Prof. Dr. Carlo Masala

Universität der Bundeswehr München
Professur für Internationale Politik

Zur Person

Carlo Masala, geboren 1968, Studium der Politik, Romanistik und Germanistik in Köln und Bonn, 1996 Promotion zum Dr. phil., 1997 Senior Fellow am Zentrum für Europäische Integrationsforschung, 2002 Habilitation mit einer Arbeit über die Südbedrohung der europäischen Sicherheit, seit 2007 Professor für Internationale Politik an der Universität der Bundeswehr in München, zahlreiche Publikationen, unter anderem „Weltunordnung. Die globalen Krisen und das Versagen des Westens“ (C.H. Beck).

Das war die dritte Vorlesung

Dr. Carlo Masala, Professor für Internationale Politik an der Universität der Bundeswehr, Autor zahlreicher Publikationen und medienpräsenter Experte nahm unter der Überschrift „Krieg in Europa – Neue Außen- und Verteidigungspolitik?“ das Publikum in Mittweida mit auf den Weg einer Einordnung der Zeiten wendenden Folgen des russischen Überfalls auf die Ukraine vor allem im Blick auf die Außen- und Verteidigungspolitik.

Alle NATO-Staaten operieren im „Nebel des Krieges“. Alles sei dynamisch und in dieser Art völlig neu. Es ist der erste Angriffskrieg seit dem Zweiten Weltkrieg – und mit einer neuartigen nuklearen Bedrohung. Der größte europäische Flächenstaat mit seiner neo-imperialen Agenda überfällt den zweitgrößten. Dieser Krieg stelle das Ende einer seit 1975 mühsam aufgebauten europäischen Sicherheitspolitik mit gesicherten Grenzen souveräner Staaten dar und habe außerdem globale Auswirkungen und die Destabilisierung anderer unbeteiligter Regionen zur Folge. Insofern sei dieser Krieg ein Wendepunkt.
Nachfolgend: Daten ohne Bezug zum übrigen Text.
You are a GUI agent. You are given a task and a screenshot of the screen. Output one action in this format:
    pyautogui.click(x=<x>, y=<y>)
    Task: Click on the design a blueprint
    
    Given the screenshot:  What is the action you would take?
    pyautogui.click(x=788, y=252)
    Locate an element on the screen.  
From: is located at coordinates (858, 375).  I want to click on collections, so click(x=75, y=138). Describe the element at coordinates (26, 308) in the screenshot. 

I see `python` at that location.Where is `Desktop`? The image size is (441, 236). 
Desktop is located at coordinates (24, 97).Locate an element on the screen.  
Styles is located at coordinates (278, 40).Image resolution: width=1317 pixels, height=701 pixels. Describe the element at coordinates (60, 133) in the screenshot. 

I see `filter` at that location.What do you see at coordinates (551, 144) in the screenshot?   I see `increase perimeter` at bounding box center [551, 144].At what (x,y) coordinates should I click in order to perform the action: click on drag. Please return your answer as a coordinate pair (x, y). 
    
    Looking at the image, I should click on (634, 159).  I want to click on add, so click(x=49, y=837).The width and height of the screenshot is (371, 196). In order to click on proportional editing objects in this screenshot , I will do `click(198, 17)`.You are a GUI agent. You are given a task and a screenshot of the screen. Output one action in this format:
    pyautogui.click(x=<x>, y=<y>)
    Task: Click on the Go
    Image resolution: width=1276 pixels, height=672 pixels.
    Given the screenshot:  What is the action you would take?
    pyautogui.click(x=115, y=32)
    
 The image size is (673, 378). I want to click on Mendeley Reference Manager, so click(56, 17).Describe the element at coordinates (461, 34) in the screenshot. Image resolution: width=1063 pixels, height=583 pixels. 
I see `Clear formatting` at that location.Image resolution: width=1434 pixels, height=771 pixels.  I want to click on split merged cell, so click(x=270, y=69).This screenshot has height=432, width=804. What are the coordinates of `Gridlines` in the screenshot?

„Es gab für diese Situation bisher keine Blaupause.“ Aber keine der beteiligten NATO-Regierungen habe, so Masala, kapitale Fehler begangen. „Alle haben es relativ gut hinbekommen.“ Die Waffenlieferungen, insbesondere die Panzerlieferungen, bedeuteten tatsächlich einen Paradigmenwechsel. In der Diplomatie unterscheide sich Deutschland von den USA. Während dort als Druckmittel „all options on the table“ seien und damit Teil der Diplomatie, verstehe Deutschland den Einsatz von Streitkräften als Ultima Ratio im Sinne des äußersten Mittels, nachdem die Diplomatie versagt hat. Militärisch sei Russland zudem nur mit gut ausgebildeten Streitkräften und modernen Systemen zu begegnen, da der Westen mit der Menge an von Moskau mobilisierbaren Menschen und Material nicht gleichziehen könne – sofern sich in Russland kein Widerstand gegen eine solche Mobilisierung regt.

Bisher, so Masala, habe es aber keine Zeitenwende in der Verteidigungs- und Sicherheitspolitik gegeben. Das gelte – wenn auch nicht allein – für Deutschland , dessen Kanzler in seiner berühmten Rede auch nie direkt von einer Zeitenwende für die deutsche Sicherheits- und Verteidigungspolitik gesprochen habe. Nach anfänglichem Tempo fahre das Land ohne funktionierende Strategie inzwischen wieder auf Sicht. Die Zeitenwende geschehe vielmehr um uns herum.